The AGENTS.md triggers provide conditions. Match conditions to your situation. Invoke only what's relevant. Developing this intuition IS the metacognitive skill.
## Anti-Patterns
**Completionism**: Reading every metacognitive artifact on every turn. The inventory, env-model, failure log, composition log — these are reference material, not required reading.
**Analysis paralysis**: 3+ tool calls of thinking without producing work = over-metacognating. Stop and do the task.
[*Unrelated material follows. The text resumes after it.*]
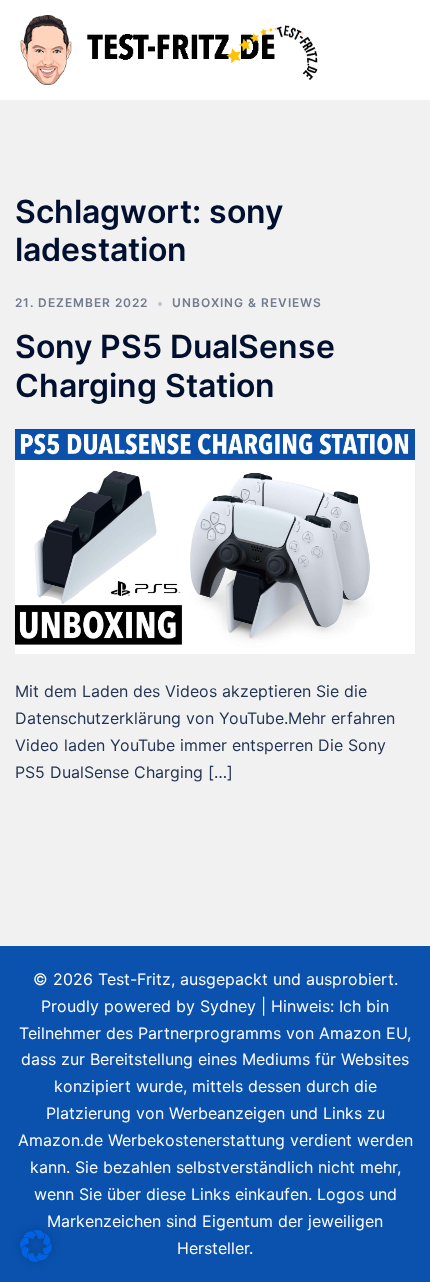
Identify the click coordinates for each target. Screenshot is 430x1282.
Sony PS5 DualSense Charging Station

**Attention thrashing**: Switching between threads or tasks rapidly without progress on any. Better to finish one thing than touch five.
**Noise amplification**: Treating every piece of context as equally important. A diagnostic `ls` output from five turns ago doesn't need to influence current reasoning.
**Metacognitive recursion**: Using the attention skill to reason about using the attention skill. If you're thinking about thinking about thinking, stop and work.
AGENTS-snippet.md
- **Attention Filtering**: When juggling multiple requests, when deciding what information to focus on, or when context feels noisy or overwhelming → read `skills/attention-awareness/SKILL.md` and focus on what matters now.